Thoughts on the Movie, “Life is Beautiful”

Thoughts on the Movie, “Life is Beautiful”

QUALITY 2ND GENERATION:
LA VITA E BELLA–
Roberto Benigni (GUIDO)
I finally got around to viewing the  1997  Cannes Grand Prix and the Academy Award for Best Foreign Language Film , “Life is Beautiful.”  The movie begins lightly with the antics of the leading male, Guido Orefice, played by  Roberto Benigni.   Guido is a young Jewish shop-keeper in a picturesque Italian town.  Guido, through fun trickery, wins the attention and love of Dora (Nicoletta Braschi), who is engaged to an upper class and rigid government official.  Mid-film the situation for Guido, Dora, and their preschool age son, Giosuè turns very dark.  Guido and his son are arrested by the Nazis and placed on a train for the death camps.  In a moving scene, Dora requests to board the train herself.
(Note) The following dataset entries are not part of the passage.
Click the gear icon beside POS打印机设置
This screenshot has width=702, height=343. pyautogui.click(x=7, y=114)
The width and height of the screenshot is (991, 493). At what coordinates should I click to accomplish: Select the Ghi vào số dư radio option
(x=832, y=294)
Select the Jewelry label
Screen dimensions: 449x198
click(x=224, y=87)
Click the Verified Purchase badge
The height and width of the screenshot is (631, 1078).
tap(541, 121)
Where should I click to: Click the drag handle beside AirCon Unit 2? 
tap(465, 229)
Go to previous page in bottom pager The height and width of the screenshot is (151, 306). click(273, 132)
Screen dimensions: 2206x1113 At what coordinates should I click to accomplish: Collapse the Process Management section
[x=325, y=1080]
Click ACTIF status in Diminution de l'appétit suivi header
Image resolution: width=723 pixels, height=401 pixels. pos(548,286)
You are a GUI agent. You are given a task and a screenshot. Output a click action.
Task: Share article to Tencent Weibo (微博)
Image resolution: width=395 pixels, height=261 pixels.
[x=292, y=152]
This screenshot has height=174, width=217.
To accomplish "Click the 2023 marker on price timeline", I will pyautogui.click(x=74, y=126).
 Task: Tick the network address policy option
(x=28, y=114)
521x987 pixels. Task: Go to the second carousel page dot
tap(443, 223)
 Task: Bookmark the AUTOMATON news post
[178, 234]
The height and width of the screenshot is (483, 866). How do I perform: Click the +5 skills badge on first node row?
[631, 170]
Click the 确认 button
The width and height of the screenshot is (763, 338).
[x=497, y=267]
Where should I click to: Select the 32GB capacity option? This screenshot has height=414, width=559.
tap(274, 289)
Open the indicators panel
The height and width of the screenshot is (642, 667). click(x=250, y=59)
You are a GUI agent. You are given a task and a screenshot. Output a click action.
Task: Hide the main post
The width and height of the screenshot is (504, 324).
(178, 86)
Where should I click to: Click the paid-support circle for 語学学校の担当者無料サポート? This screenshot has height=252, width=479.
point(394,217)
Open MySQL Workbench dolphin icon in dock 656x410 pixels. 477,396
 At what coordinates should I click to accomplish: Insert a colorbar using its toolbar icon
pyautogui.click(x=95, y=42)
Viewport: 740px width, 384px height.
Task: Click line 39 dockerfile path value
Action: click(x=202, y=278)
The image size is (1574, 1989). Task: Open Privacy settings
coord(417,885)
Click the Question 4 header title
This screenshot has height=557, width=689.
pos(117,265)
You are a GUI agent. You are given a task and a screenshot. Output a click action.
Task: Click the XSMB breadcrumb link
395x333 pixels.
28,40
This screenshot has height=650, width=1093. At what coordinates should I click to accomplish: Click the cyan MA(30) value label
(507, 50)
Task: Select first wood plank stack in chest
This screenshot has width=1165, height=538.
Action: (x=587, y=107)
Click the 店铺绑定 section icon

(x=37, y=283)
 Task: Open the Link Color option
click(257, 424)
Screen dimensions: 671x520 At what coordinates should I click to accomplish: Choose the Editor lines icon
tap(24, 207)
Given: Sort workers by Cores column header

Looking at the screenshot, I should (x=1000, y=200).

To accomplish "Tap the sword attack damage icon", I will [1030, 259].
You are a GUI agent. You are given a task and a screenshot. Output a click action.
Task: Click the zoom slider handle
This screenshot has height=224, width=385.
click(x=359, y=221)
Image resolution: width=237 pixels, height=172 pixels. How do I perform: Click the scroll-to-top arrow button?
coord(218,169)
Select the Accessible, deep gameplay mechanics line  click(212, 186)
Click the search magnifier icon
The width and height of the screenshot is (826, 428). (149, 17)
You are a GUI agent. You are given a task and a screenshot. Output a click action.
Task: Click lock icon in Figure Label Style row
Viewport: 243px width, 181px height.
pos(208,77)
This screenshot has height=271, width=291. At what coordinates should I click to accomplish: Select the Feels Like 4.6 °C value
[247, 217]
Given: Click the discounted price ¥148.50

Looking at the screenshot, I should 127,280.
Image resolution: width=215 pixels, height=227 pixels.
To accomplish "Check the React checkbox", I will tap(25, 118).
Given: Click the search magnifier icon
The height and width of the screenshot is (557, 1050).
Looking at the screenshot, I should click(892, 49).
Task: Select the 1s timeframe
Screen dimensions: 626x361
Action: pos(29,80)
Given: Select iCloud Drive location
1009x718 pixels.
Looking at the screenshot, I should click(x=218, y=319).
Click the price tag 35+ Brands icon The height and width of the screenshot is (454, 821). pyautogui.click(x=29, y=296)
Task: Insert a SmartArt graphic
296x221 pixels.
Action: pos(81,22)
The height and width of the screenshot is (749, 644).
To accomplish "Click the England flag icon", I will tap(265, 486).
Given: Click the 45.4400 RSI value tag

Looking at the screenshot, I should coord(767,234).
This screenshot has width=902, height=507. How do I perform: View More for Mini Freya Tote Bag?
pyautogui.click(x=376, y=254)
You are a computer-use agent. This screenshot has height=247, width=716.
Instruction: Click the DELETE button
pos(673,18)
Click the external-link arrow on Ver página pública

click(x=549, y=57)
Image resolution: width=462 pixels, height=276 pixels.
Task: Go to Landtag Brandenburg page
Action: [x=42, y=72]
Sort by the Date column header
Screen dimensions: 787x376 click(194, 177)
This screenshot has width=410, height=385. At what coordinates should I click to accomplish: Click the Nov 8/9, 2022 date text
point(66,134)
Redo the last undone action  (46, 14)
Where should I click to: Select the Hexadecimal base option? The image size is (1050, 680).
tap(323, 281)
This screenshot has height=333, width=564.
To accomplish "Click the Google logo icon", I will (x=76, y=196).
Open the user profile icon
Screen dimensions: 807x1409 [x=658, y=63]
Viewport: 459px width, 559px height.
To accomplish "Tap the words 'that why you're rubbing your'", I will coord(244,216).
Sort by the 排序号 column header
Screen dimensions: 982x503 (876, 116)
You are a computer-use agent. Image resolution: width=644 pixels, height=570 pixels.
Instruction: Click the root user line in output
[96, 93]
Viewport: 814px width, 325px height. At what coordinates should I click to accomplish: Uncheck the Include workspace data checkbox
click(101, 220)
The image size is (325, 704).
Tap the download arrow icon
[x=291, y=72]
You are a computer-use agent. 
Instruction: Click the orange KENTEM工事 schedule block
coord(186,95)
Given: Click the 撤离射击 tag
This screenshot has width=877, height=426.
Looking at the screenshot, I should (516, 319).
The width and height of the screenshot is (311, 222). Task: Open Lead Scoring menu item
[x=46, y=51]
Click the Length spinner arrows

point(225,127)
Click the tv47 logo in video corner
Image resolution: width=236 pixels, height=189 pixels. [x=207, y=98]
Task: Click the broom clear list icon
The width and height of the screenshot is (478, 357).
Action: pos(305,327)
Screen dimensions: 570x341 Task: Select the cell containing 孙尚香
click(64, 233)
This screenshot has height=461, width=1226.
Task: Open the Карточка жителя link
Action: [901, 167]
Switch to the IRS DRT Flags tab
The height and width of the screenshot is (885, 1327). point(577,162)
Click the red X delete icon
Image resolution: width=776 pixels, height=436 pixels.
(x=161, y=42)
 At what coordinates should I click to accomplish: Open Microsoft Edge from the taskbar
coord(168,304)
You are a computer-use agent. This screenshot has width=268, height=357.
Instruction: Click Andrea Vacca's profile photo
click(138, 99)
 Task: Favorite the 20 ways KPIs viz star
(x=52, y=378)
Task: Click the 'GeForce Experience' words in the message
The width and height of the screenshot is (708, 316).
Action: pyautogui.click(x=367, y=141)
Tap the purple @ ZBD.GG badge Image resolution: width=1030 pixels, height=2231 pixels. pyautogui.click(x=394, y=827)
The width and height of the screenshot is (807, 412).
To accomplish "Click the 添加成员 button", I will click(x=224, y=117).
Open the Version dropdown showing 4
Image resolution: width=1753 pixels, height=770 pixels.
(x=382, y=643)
Roberto Benigni’s Antic Personality

Guido’s antics and cheerful trickery continue in the death camp.   He is a tireless optimist and trickster in this most ghastly and humorless situation of hard labor, starvation, and death.  Separated from his wife, who is in the women’s quarters, Guido explains to his son that the whole camp is engaged in a game where people are awarded points for various behaviors.  The child believes what his father is telling him, and in playing the make-believe game, manages narrowly to avoid the gas chamber.  The film comes to its culmination, as an American tank rumbles into the compound, and Guido’s little boy believes that he has won the camp-wide game and is receiving a prize–the tank.

The movie is moving for reasons that are not difficult to account for.  It was uncomfortable to watch the vivid depiction of the death camp, especially with a family and child among the prisoners.  The mother and child escape by dint of Guido’s persistent cleverness in the face of beckoning despair.  “Life is Beautiful” has received criticism for attempting to insert comedy in the least funny of all circumstances.  My response is that any humor in the film comes from Guido’s efforts to save his child and is neither flippant or defiant.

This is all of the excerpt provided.